GATED DELTA NETWORKS : IMPROVING MAMBA 2 WITH DELTA RULE

Mechanism: Introduces a gated delta rule that dynamically balances rapid memory erasure (via gating) with targeted key-value pair updates (via the delta rule), implemented through an extended chunkwise parallel algorithm optimized for tensor cores.
Nuance: Unlike Mamba2’s uniform scalar decay or DeltaNet’s sequential single-pair updates, this mechanism enables flexible, content-aware memory management while preserving linear-time training and hardware efficiency.

Consistently surpasses Mamba2 and DeltaNet on language modeling, in-context retrieval, length extrapolation, and long-context understanding benchmarks (e.g., +15% accuracy on Multi-Doc QA).
Hybrid variants (Gated DeltaNet-H1/H2) interleaved with sliding window attention or Mamba2 layers achieve superior training throughput across all sequence lengths without sacrificing task performance.

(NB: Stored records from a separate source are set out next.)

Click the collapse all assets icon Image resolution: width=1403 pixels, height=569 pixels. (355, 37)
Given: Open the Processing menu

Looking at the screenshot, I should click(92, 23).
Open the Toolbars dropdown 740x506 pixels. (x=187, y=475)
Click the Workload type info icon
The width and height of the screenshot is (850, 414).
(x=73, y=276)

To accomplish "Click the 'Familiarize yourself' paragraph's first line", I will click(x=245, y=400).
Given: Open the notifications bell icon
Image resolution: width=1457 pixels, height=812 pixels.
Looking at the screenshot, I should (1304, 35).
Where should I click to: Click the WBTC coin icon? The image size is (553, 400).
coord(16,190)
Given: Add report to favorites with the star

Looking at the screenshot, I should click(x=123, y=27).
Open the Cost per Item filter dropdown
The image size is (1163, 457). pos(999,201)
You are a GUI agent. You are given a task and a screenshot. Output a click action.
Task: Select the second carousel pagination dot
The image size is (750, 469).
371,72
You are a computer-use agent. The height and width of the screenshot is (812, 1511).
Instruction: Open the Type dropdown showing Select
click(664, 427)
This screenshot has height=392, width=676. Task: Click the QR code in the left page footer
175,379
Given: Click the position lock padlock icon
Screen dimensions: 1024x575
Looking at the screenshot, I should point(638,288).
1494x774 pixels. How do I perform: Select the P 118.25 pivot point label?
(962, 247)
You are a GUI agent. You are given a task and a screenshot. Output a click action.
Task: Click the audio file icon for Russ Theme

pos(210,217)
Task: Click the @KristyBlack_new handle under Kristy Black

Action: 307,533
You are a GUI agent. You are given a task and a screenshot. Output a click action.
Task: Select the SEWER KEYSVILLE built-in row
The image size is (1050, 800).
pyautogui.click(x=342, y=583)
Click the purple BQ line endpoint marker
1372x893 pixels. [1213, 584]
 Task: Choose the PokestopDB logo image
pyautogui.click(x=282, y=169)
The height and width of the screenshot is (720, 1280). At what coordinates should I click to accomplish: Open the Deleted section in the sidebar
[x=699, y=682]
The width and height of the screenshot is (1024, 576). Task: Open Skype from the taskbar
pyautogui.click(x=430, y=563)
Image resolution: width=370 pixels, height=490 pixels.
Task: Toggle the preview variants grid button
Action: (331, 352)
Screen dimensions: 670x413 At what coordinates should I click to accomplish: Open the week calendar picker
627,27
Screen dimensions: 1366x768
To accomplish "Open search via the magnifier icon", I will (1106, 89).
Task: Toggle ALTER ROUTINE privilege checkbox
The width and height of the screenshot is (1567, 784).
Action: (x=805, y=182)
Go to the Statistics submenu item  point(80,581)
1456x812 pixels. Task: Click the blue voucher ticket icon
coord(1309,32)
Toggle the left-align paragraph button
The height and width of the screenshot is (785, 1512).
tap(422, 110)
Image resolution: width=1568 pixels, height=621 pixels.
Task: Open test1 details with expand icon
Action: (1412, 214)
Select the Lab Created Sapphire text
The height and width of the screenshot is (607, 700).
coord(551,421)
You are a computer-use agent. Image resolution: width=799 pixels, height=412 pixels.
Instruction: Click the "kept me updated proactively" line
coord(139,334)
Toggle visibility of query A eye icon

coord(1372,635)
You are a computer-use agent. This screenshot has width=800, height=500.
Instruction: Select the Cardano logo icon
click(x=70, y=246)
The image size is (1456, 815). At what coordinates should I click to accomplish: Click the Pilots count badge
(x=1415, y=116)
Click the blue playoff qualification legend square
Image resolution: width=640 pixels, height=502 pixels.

The underlying delta rule faces theoretical expressiveness limits compared to full softmax attention, requiring careful parameterization (e.g., negative eigenvalues) to unlock state-tracking capabilities.
Hybrid architectures introduce architectural complexity and require empirical tuning of layer composition to balance throughput gains with memory overhead.